Вскоре выяснилось, для чего мой Маргулис так упорно склонял меня к наблюдению. Глядя, как я рассеянно вожу по оконному стеклу пальцем, рисуя латинский вензель SR - за минуту до этого мы говорили о сексуальной революции - он сказал:
– Вам, маркиз, надо писать.
– Что писать?
– машинально переспросил я.
– Все, что хотите. Например, про любовь. Сюжет, конечно, до полусмерти избит легионом предшественников. Но для истинного таланта безнадежных тем не существует. Мне бы ваши способности. Я бы этот сюжет оживил. Вы, маркиз, не придаете значения самому себе. Только умоляю, - говорил он в следующий раз, - не пишите эротических романов. Ваше кредо и кодекс - высокое искусство. Высокое искусство, маркиз, это попытка человечества вытянуть себя за волосы из болота слишком человеческого. Сила человека в его слабости, смертности, хрупкости его хребта. В мимолетности его существования. Вот и покажите, вы сможете. Спрашиваете, что писать? Да хоть ту же Жюстину. Но ничего вроде того: 'глубины святилища', 'тесный приют истинных наслаждений'. Постарайтесь без порно. Как? По-моему, хуже, чем Гоголь или Достоевский писать вообще нечестно. Вы еще не взялись за роман?
– спрашивал он при очередной нашей встрече.
– Знаете, по отношению к самому себе это подло. Ваши достославные приключения, маркиз, должны быть запечатлены печатно. У нас есть койка имени Горького. Хотите, мы ее вам внесем?
Я поначалу не придал значения его словам, но однажды раскрыл окно. С полей дохнуло вдохновеньем. Бумагу. Чернила. Перо. Вот, пишу.
Первое время я писал на рулонах туалетной бумаги, тайком, пряча их от начальства, но вскоре выяснил, что удобнее писать на простынях.
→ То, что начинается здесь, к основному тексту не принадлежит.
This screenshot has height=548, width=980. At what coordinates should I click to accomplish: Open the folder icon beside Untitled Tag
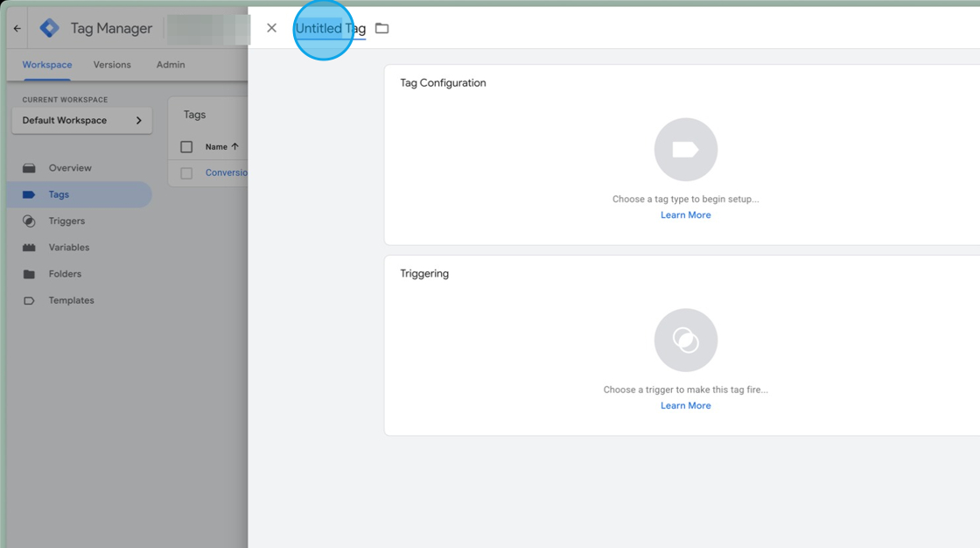382,28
Бывает, что пишут в стол. Я же писал в постель, расстилая чистую простыню поверх исписанной. Иногда попадало по ассоциации и на матрас. Вот и сейчас попало. Не стал переписывать.
Когда же свежая простыня запаздывала, приходилось изливать вдохновение прямо на стену, прикрывая граффити оконной шторой или газетным листом.
Иногда ко мне заходил Маргулис и жадно читал, не дожидаясь, пока просохнет исписанное. 'Вечная вещь', - хвалил он. Но потом я стал от него прятать наиболее автобиографическое. Этот Маргулис со свойственным ему ухом уж больно любопытен стал.
– Развивая пространственное воображение, - разглагольствовал он, - вы помогаете своему мозгу освоить объемное мышление. Схватывать проблему целиком, всю ее сферу. И не только в геометрии. Большинство из нас мыслит линейно. Немногие достигают второго уровня - плоскости. А объемного - вообще единицы. Роман, он может развиваться линейно, разворачиваться на плоскости или занимать объем. У нас, конечно, не дом братьев милосердия Шарантон, - говорил он, доставив мне очередную простыню, - но писать можно.